12. Faizden para kazanma döneminin sona ermesi esastır. Para kazanmanın yolu yatırım ve çalışmak olmalıdır. Bu nedenle enflasyon ile mücadele temel hedeftir. Toplumsal çöküntü ve ahlaksızlıkta, bir zamanlar hükümetler eli ile yükseltilen enflasyon temel etken olmuştur.
13. Milli eğitim politikaları kendine güvenen, moral değerleri yüksek, bu ülkeyi seven, tarihini ve bölge tarihini bilen, dünyadaki gelişmeleri takip eden yeni nesilleri yetiştirecek tarzda düzenlenmelidir. Yıllardır ihmal edilmiş olan ve basın tarafından yönlendirilen halkın eğitimi, en az öğrencilerin eğitimi kadar önemlidir.
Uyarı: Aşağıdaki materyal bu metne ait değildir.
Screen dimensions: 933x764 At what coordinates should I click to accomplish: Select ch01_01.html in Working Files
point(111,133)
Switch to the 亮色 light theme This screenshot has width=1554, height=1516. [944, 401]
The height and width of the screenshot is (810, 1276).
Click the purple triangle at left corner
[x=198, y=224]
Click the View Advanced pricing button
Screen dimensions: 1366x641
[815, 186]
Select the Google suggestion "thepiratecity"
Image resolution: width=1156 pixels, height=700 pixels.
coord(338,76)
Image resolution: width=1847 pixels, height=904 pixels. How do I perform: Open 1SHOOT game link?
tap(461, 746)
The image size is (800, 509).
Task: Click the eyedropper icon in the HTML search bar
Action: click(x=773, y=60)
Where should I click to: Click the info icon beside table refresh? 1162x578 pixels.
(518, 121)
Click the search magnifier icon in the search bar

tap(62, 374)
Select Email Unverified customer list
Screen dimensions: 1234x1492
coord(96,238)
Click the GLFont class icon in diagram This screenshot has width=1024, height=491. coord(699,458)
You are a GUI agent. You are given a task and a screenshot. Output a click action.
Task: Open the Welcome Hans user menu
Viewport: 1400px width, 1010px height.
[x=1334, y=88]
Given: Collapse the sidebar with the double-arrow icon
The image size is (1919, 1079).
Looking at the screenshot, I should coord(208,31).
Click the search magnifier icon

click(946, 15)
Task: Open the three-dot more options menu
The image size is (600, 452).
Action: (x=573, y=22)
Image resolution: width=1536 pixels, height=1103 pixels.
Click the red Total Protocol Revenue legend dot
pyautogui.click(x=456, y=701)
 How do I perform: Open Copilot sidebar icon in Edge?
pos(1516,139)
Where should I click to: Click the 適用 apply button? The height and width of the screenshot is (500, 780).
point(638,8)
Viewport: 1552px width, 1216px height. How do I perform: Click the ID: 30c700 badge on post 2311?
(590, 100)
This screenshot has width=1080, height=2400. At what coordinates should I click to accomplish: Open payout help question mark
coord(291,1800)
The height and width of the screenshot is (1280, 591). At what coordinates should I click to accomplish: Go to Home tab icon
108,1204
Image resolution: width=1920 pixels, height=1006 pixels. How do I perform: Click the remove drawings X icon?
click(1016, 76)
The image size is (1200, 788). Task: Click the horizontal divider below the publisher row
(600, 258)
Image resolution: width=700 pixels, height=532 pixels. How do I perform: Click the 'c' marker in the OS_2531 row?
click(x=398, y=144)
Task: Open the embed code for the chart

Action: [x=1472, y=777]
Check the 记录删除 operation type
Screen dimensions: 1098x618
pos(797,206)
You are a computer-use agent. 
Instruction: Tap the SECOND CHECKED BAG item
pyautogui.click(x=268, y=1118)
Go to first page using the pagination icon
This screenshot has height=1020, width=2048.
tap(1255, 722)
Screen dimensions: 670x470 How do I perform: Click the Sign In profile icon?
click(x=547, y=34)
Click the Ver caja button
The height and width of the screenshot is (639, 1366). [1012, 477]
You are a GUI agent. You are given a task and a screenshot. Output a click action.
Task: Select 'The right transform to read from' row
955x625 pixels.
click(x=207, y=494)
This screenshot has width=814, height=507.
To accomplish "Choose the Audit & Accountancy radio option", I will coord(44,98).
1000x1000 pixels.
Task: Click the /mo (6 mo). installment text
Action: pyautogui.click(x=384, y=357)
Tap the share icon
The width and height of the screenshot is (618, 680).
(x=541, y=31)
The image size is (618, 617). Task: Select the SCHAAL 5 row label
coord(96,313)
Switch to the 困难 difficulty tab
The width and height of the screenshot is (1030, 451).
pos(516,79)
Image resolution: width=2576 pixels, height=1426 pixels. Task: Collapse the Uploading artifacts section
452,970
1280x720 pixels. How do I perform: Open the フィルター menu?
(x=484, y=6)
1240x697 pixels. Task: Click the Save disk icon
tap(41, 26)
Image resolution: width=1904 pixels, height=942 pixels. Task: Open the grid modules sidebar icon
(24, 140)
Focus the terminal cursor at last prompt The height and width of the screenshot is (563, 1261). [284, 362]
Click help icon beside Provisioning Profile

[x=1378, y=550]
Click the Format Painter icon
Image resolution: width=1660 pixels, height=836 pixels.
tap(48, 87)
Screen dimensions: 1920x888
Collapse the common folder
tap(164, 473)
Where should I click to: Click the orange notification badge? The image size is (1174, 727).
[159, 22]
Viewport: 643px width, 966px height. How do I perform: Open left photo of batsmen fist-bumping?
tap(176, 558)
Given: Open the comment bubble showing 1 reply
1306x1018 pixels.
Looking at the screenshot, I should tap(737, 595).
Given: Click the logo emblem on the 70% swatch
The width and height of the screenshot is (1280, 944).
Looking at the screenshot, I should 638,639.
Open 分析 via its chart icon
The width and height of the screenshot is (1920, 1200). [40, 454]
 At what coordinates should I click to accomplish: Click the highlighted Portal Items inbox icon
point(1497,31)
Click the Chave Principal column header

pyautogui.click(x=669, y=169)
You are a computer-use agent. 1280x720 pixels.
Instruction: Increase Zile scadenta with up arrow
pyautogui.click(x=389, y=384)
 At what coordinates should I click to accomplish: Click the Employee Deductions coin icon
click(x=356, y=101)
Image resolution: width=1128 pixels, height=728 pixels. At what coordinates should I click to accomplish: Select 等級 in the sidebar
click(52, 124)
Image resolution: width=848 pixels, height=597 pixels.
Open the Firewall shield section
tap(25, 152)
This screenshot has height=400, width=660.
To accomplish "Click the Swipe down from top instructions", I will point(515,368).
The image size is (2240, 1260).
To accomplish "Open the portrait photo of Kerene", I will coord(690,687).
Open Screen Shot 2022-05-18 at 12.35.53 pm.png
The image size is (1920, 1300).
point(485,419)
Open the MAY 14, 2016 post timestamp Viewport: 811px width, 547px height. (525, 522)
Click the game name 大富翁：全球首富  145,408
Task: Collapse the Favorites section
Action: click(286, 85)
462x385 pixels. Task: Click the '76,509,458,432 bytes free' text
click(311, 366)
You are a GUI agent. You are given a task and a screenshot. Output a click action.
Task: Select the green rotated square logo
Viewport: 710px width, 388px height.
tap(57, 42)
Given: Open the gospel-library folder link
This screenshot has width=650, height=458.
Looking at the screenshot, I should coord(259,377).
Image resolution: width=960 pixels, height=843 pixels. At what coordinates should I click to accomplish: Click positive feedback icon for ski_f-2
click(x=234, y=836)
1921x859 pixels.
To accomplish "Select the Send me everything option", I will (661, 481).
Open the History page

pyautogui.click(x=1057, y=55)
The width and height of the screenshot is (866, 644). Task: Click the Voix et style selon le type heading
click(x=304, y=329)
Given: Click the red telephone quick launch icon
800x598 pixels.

14. Bu ülkeyi sevenler, ulus devletten yana olanlar en az hainler kadar cesur olmalıdır. Türkler ile Kürtlerin kardeş olduğu gerçeği her an hatırlanmalı, unutulmamalıdır. Bizi Sünni ya da Alevi, Türk ya da Kürt diye bölmek isteyenlere karşı hep birlikte kardeş olduğumuz mesajı her fırsatta verilmelidir. Bu ülkenin millet meclislerinde Alevi ve Kürt partileri mevcut olmadan da yüzlerce Alevi ve Kürt kökenli milletvekilleri daima olmuştur. Çünkü aramızda böyle bir ayrım hiçbir zaman olmamıştır. Bizi bölmeye çalışanlar ne kadar uğraşsa da bu kardeşlik bozulmayacaktır.
15. Ülkemize karşı uygulanan özel harbe, psikolojik harekata karşı koyacak devlet unsurları daha da güçlendirilmeli ve gereken yöntemlerin hepsi, eksiksiz olarak süratle uygulanmaya konulmalıdır.
Henüz gecikmedik. Bu ülke bizim ve 1919’dan daha kötü şartlarda değiliz. Yeter ki birlik olalım, birliğin doğurduğu gücün farkına varalım.